17 07 2007  Summary of presentation by Velin Belev

Islam became a prominent theme for international media at the beginning of the 21th century. Somehow unavoidably, the Islamic fact gets interpreted irrationally, and thus becomes one of the most worrying of today’s phenomena. In it, Muslims and non-Muslims are almost always faced with reasonably unsolvable religious, cultural and political paradoxes. In Bulgaria, though less intensely than in some Western or Middle Eastern states, Islam turned out to be an attractive theme for journalists, with their own – unfortunately often clumsy, jargon.

The usual combination of ‘-isms’ (Islam-ism, fundamental-ism, radical-ism, integration-ism, fanatic-ism, etc.), which accompanies “Islamic themes,” is often used in the most inadequate ways by Bulgarian print and electronic media, even in cases when such use may be appropriate. However, the fault for such journalistic inaccuracies belongs to the so-called Islamic “spiritual elite” in Bulgaria, in the face of the Chief Mufty’s office and its branch structures. The Islamic clergy not only fails to set proper examples, but has general difficulty with the articulation of Islamic themes.

The problem with the religious and secular education in the Bulgarian Islamic community should be acutely raised here. For a long time, the Bulgaria’s Muslims have been unable to make strides towards a proper tone in religious dedication. Tripped up by political and confessional factors, 17 years after the fall of communism, Bulgaria’s Muslims are unable to nominate their own intellectual leaders, who can be at an equal footing with the cultural environment that surrounds them.

All the efforts to gain religious qualifications in Turkey and the Arab countries brought disappointments, rather than a stabilizing effect, to this community,. It turned out that simply mastering one of the Oriental languages, which is in and of itself important for the good understanding of Islam, is not enough to compensate for a serious religious and cultural lacking in any young person on his road to Islamic education. Training in an authentic Oriental environment can have a positive effect only if it is preceded by a serious educational background. The seemingly heavy linguistic and religious baggage, with which most young people return from the Islamic countries, puts them in a self-understood dominant position towards the remaining Muslims – however, one that is filled with many underwater stones.

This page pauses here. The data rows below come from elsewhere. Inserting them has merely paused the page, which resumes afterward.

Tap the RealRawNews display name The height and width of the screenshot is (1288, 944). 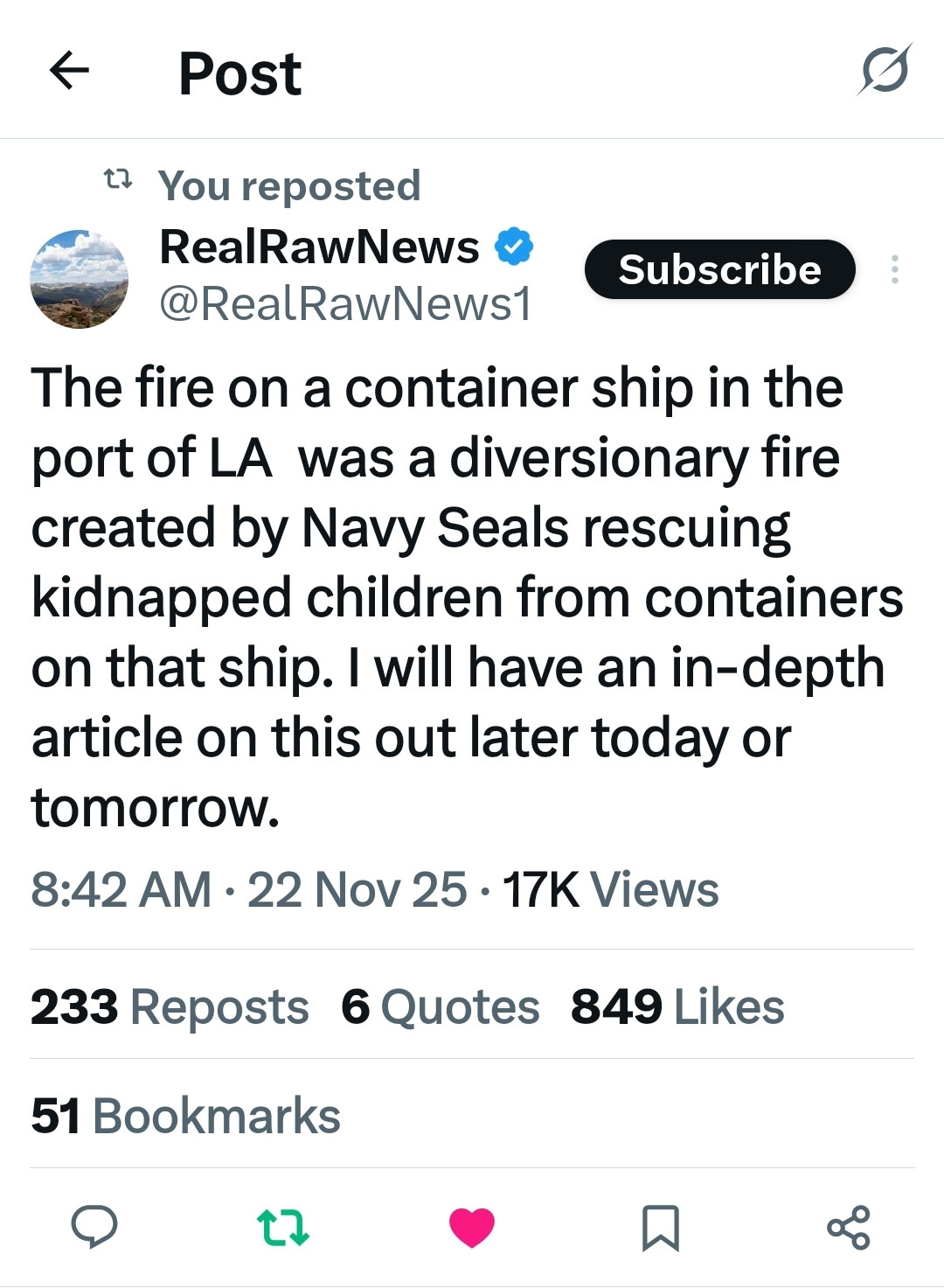[319, 247]
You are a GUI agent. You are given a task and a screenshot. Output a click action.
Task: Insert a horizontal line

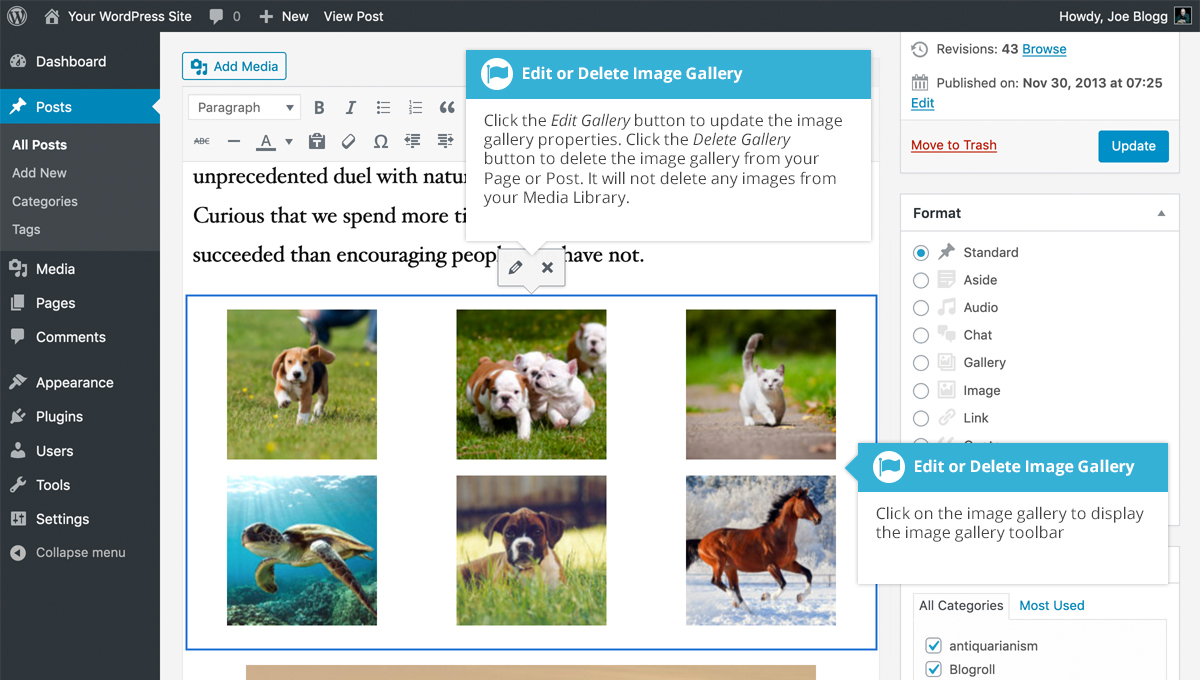(233, 140)
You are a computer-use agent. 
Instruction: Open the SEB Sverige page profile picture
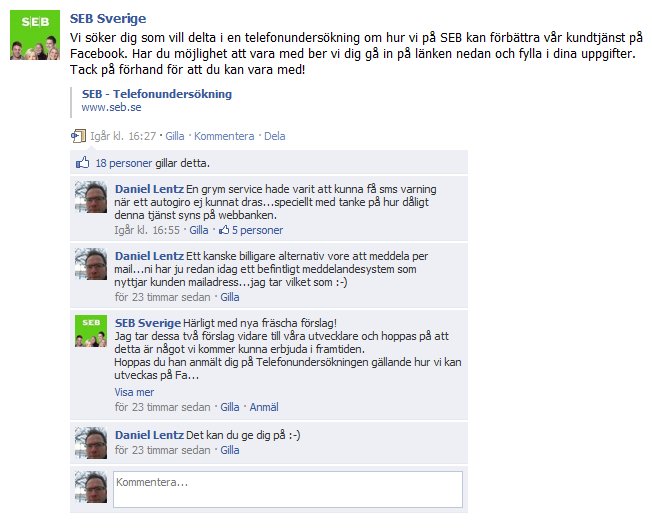click(35, 35)
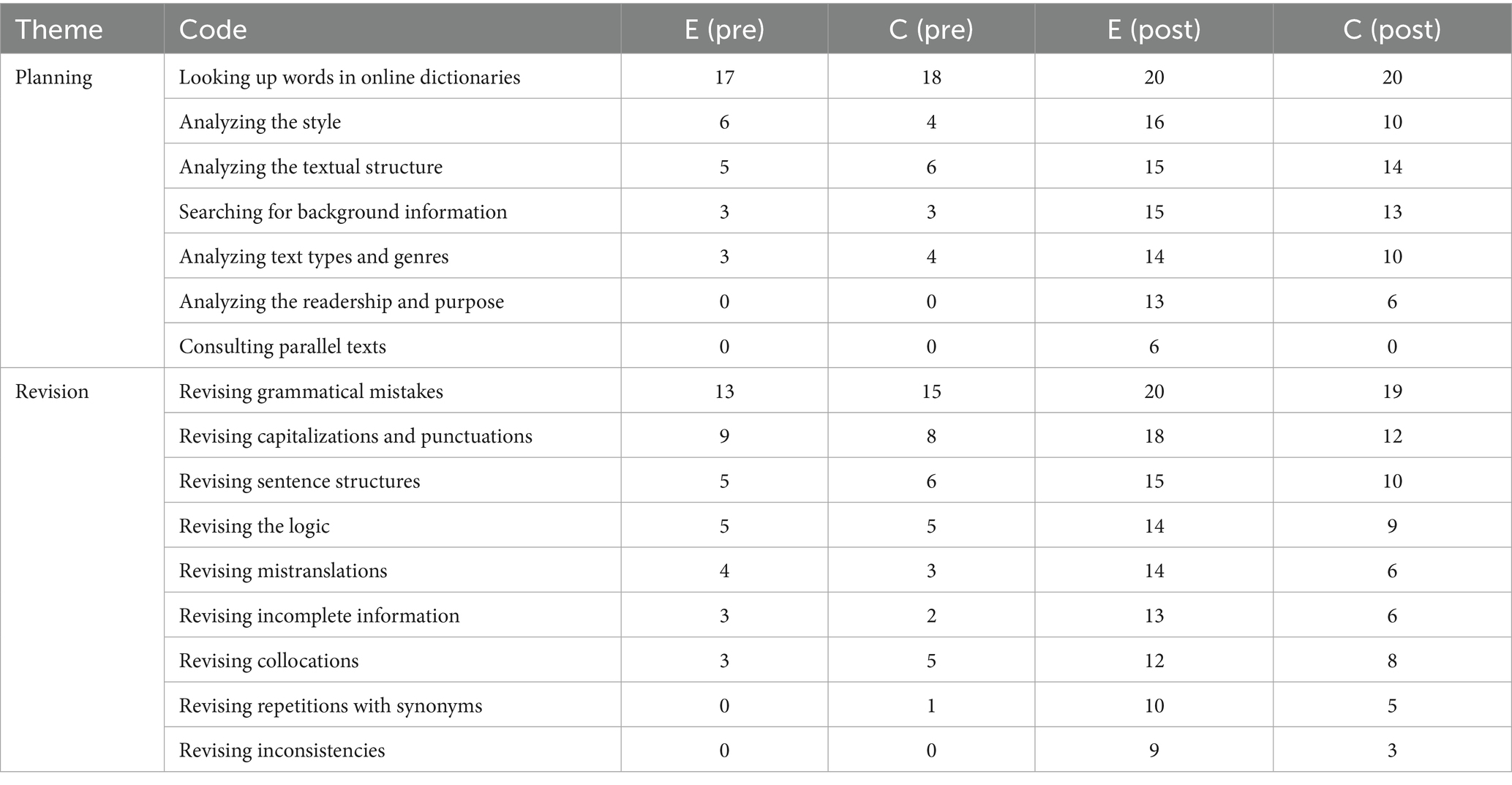Click 'Revising grammatical mistakes' code cell
This screenshot has width=1512, height=785.
[x=311, y=391]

Most of the people who have studied Islam usually adopt quite a mechanical behavior, which they see as “authentic” and which they try to impose after their return to Bulgaria. This gives rise to a fundamental discrepancy between the religious communities. This discrepancy has received very concrete dimensions for Bulgarian Muslims in the last ten years. A typical example of it is the case in the Rhodopi mountains, where it would not be an overstatement to say there is a confessional catastrophe, where a half-understood “Arab model” of Islam is confronted with the religious habits of the local Turks and Pomaks. A better understanding of the confessional differences in the framework of so-called Sunniism and Islam in general, would put to rest many of the absurd collisions in the practice of Islamic faith. These collisions may not be a fatal threat to those religious practices today, but they may cause serious damage tomorrow.

Of course, all of these perspectives should not be dramatized naively and purposefully. This is the other mistake made in our society, when it speaks histerically and without preparation about Islam in the Rhodopi mountains or the Islam of Turks and Arabs, or about the ever-perceived threat of the Orient. All that stands against the common and mirrored lack of knowledge, shared forever by the East and the West, is the eternal duty of the active mind. This mind (neither Eastern, nor Western) is described by the metaphor of the Holy Light: “Allah is the light of the heavens and the earth; a likeness of His light is as a niche in which is a lamp, the lamp is in a glass, (and) the glass is as it were a brightly shining star, lit from a blessed olive-tree, neither eastern nor western, the oil whereof almost gives light though fire touch it not-- light upon light-- Allah guides to His light whom He pleases, and Allah sets forth parables for men, and Allah is Cognizant of all things.” – Sura 24/35.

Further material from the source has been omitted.